Oranges amères: comment les cueilleurs brésiliens triment pour le négociant agricole suisse LDC

Conditions de travail dangereuses pour la santé, absence de contrat, pas de salaire vital: une enquête de Public Eye révèle les abus dans les plantations d’oranges au Brésil, qui fournissent notamment Louis Dreyfus Company (LDC). La crise du Covid-19 aggrave encore la précarité des cueilleurs sur la chaîne d’approvisionnement de cette société installée à Genève.

Notre enquête dans la région de São Paolo, menée en collaboration avec l’ONG d’investigation Repórter Brasil, expose une réalité que l’industrie ne veut pas montrer. Derrière les hauts grillages entourant les plantations d’où proviennent les oranges de LDC, les conditions de travail et d’existence des cueilleurs, pour la plupart originaires du très pauvre Nordeste brésilien, sont précaires : salaires inférieurs au minimum légal, système de rémunération opaque et poussant à l’épuisement, logements insalubres. «Tout le monde a vu la fumée liée à l’augmentation de la déforestation en Amazonie. Malheureusement, les violations des droits des travailleurs sont moins visibles qu’un incendie», commente un procureur brésilien.

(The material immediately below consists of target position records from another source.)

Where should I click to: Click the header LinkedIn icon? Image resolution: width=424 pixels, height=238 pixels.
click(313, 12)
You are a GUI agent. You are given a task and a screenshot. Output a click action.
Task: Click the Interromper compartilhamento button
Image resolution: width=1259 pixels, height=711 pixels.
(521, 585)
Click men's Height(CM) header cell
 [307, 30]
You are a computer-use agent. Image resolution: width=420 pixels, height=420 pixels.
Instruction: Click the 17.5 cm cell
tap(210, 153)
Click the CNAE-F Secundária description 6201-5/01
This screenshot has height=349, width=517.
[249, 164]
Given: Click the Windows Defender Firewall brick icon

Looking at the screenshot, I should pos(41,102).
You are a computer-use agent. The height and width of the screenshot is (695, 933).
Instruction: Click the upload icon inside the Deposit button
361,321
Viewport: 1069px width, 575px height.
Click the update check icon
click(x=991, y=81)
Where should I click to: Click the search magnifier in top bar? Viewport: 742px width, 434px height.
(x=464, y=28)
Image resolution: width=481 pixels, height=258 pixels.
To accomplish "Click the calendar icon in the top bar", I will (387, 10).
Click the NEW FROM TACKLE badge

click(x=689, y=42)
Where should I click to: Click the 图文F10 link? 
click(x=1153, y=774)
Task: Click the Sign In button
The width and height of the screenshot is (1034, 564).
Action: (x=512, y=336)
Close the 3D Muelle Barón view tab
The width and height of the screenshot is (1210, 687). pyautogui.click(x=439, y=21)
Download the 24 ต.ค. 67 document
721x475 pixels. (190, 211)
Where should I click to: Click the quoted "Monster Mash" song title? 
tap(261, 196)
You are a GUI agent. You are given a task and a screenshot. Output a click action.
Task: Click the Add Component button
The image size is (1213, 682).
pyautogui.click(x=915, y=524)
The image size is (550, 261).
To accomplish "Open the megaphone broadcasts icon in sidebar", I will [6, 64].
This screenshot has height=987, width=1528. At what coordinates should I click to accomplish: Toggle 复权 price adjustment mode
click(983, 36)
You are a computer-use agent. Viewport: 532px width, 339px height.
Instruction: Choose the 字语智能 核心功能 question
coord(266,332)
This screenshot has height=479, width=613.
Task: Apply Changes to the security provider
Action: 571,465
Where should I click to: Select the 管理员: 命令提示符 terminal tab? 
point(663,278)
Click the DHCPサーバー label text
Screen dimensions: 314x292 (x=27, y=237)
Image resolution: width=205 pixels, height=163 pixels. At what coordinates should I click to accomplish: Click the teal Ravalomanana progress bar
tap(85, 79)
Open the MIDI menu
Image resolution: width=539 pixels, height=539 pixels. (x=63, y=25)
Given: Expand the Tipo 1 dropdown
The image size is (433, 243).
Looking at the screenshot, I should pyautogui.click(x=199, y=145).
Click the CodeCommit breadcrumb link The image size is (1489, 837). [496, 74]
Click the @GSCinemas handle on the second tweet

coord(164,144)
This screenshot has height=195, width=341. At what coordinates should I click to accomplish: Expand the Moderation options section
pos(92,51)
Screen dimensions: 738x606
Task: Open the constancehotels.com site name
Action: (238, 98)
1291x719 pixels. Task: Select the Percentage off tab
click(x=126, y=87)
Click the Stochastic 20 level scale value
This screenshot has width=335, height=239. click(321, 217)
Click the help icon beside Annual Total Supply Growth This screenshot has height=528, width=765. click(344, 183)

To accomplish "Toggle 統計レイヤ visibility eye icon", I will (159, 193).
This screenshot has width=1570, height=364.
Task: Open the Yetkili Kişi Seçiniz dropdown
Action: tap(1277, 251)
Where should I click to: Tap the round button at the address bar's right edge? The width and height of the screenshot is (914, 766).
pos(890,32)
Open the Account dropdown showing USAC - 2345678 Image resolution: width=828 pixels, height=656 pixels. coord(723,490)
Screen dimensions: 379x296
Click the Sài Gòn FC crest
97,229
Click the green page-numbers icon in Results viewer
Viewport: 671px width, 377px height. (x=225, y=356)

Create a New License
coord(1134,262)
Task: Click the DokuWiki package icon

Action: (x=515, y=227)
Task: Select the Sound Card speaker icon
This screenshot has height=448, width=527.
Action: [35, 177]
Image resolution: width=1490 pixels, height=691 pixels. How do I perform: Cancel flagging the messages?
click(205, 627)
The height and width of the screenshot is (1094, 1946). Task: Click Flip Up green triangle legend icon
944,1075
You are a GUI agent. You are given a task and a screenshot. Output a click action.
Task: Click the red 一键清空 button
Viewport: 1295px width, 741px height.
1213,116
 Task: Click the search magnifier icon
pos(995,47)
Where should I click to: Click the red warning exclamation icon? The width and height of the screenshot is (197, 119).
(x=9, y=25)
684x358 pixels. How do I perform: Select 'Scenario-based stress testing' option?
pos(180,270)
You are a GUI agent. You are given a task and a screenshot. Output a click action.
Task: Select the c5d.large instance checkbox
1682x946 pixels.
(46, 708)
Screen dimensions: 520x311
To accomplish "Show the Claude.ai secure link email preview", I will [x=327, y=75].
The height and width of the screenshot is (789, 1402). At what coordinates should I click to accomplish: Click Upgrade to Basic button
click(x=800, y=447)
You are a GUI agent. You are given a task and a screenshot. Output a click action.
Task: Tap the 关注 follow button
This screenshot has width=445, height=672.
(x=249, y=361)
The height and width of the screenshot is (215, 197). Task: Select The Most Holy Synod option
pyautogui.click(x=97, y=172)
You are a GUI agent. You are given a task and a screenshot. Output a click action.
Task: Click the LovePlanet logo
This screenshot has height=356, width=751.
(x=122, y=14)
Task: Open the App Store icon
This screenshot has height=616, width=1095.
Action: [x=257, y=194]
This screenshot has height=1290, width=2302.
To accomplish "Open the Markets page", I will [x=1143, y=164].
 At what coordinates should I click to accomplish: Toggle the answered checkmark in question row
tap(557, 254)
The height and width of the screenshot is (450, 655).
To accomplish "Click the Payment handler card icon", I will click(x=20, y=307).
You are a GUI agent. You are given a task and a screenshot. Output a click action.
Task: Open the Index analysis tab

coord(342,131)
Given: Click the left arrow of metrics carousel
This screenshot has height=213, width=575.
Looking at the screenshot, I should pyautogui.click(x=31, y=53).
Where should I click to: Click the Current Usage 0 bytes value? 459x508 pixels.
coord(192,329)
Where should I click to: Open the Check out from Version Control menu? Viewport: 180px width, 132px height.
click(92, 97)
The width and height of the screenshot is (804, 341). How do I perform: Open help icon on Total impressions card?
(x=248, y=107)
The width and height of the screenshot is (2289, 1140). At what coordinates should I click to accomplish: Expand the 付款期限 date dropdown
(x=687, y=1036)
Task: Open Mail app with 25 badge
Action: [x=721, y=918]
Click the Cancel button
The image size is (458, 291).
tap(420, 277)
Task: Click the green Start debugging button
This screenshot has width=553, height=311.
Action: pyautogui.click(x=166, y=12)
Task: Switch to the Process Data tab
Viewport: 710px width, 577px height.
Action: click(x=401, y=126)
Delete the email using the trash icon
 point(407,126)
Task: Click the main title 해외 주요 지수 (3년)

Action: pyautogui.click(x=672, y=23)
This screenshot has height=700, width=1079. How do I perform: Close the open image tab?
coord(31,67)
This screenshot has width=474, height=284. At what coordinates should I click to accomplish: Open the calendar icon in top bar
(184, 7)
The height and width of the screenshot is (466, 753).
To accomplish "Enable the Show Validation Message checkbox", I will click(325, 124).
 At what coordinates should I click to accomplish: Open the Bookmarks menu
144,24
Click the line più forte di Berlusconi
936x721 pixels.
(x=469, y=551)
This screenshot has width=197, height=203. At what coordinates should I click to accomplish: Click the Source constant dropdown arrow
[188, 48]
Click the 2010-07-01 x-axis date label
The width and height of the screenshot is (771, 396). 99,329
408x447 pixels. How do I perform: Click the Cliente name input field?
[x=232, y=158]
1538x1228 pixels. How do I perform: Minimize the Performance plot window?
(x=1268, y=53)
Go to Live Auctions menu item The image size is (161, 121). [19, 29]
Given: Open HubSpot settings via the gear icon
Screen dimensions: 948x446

Troisième producteur de jus d’orange au monde, LDC a une influence directe sur les conditions de travail, et donc une grande part de responsabilité dans ces abus. Depuis son siège opérationnel à Genève, la multinationale n’a en effet cessé, dès les années 1990, de se développer dans la culture des oranges. Autrefois pur négociant, LDC possède aujourd’hui 38 plantations, totalisant plus de 25 000 hectares. Elle achète aussi auprès de nombreux fournisseurs. Alors que la firme se targue, dans ses rapports sur papiers glacé, de «prendre sa responsabilité pour le bien-être de l’ensemble de sa force de travail […] très au sérieux», les nombreux témoignages de cueilleurs que nous avons pu approcher dans leurs logements, en dépit des tentatives de LDC pour les dissuader de parler, dressent un tout autre tableau.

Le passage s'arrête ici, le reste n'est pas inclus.